A further attempt to revitalize the concept is carried out by Rebentisch (2012, 2013), who translates Cavell's (1998) idea of the “uncanniness of the ordinary” from the philosophy of language to aesthetics. Criticizing Danto’s ontology of art, particularly his description of ordinary objects in contemporary art as metaphors and embodied meanings, Rebentisch shifts the focus on the sensorial and material dimensions of the artworks. Artistic interventions and displacements, even if minimal, modify the identity of use-objects and move them into the sphere of aesthetic experience, making every element of their sensuous appearance potentially significant.

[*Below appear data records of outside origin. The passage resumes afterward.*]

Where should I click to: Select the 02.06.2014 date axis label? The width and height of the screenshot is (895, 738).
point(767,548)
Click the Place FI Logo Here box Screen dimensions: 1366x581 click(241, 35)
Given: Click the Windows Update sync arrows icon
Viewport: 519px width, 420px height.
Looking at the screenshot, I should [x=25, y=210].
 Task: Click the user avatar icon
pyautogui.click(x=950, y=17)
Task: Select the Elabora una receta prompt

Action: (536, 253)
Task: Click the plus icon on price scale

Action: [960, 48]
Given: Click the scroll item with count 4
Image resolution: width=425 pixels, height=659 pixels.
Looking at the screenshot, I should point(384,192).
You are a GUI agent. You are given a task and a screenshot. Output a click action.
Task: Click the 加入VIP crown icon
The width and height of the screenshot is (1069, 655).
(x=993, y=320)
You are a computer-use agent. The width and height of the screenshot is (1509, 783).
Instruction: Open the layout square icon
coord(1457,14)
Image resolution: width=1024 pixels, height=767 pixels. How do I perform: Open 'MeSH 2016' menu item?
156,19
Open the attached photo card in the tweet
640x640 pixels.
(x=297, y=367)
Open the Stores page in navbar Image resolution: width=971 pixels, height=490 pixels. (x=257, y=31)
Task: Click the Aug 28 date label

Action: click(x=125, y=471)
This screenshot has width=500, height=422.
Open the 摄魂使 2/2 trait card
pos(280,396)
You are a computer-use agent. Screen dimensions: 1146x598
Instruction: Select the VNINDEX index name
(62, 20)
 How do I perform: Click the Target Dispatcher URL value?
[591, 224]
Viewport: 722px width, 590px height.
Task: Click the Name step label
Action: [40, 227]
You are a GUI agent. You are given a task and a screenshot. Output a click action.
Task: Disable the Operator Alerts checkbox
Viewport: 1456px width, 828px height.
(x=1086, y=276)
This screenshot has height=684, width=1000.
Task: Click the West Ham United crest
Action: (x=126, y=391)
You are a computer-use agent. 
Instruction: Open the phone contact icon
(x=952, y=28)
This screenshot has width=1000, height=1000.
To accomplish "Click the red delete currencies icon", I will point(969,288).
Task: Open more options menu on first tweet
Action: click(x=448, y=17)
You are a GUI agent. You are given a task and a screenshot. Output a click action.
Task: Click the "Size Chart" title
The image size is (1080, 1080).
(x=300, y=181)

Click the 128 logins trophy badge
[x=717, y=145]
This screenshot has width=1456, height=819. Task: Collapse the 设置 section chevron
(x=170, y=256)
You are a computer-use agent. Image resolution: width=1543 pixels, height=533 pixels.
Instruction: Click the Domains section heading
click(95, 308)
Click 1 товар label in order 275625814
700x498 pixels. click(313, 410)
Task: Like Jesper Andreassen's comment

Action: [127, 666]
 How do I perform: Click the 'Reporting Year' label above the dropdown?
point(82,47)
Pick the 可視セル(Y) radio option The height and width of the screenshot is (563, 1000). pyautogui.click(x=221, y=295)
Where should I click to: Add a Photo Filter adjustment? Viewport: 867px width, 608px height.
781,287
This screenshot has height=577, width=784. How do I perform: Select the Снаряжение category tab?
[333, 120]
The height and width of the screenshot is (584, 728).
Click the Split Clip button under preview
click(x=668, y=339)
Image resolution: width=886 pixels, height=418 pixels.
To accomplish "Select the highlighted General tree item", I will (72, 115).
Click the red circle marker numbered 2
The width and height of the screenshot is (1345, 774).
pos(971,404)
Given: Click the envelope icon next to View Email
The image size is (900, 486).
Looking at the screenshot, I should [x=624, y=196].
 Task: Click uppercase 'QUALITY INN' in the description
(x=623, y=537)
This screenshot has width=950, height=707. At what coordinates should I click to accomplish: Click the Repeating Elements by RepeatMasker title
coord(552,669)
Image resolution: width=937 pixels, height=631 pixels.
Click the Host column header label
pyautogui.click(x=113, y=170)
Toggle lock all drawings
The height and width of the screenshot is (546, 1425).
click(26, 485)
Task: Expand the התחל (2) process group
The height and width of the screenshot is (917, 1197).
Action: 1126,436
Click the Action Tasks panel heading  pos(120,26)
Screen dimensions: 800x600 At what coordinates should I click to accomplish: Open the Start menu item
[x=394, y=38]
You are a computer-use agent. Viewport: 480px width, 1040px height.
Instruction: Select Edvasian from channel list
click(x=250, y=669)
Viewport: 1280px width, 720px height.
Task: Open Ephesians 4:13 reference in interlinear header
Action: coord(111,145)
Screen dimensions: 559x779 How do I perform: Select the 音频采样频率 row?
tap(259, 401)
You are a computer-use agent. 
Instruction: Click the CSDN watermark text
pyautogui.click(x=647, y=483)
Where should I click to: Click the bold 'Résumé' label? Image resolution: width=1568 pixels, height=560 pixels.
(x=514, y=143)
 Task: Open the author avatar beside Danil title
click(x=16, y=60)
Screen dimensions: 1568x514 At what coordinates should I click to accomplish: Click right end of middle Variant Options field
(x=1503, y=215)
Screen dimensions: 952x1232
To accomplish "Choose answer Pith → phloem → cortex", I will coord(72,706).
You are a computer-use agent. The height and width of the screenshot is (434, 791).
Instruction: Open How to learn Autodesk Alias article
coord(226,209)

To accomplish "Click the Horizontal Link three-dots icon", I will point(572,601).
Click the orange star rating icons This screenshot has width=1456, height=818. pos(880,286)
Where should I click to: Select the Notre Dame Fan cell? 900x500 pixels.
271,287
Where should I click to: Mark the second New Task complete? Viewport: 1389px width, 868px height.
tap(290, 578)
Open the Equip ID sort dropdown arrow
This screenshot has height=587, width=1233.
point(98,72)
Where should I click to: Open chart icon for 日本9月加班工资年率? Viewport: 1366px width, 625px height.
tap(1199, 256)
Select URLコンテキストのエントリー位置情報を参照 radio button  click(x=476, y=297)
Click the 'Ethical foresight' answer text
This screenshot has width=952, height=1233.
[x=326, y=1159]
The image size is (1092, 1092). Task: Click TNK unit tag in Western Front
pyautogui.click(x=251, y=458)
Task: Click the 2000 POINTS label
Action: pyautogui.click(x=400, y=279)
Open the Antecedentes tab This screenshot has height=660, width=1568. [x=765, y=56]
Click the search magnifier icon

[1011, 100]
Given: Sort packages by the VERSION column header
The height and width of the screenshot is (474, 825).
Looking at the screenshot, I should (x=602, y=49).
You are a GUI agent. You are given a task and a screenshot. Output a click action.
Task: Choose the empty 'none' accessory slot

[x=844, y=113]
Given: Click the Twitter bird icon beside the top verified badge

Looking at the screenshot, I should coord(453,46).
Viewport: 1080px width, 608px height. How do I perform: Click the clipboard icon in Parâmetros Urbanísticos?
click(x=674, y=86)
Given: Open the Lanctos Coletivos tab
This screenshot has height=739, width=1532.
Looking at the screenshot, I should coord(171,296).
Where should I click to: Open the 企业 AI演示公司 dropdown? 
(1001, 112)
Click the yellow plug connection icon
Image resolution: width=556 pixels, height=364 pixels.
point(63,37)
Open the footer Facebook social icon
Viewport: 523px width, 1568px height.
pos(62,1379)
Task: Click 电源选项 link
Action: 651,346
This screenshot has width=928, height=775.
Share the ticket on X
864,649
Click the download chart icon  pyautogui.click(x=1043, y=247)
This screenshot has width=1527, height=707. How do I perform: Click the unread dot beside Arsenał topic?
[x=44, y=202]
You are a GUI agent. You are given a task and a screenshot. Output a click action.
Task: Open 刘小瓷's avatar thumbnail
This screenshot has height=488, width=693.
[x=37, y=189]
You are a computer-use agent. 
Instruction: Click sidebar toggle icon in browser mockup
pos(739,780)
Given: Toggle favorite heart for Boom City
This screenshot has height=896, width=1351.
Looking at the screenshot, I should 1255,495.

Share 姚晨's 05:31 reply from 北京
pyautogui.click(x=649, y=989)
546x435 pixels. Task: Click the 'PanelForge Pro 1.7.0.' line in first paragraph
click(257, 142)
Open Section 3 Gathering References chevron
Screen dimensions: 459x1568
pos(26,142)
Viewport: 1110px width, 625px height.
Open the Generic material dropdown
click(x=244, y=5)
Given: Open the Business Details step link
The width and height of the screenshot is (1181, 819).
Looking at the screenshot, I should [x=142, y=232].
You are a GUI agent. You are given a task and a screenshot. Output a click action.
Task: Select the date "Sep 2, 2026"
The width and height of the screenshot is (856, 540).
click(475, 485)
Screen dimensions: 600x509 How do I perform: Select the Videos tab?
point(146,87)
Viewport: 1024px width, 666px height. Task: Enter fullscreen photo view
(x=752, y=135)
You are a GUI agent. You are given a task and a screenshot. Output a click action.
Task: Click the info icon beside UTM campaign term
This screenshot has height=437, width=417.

While everyday objects typically lay unnoticed under the attention threshold, these artistic dislocations deprive them of their familiarity by fostering an active observation. Therefore, such an uncanny experience is irritating and subverting, yet not destructive or annihilating. On the contrary, it highlights the contingency and fragility of the ordinary, encouraging to enact alternative modes of perception and rediscover what has been taken for granted.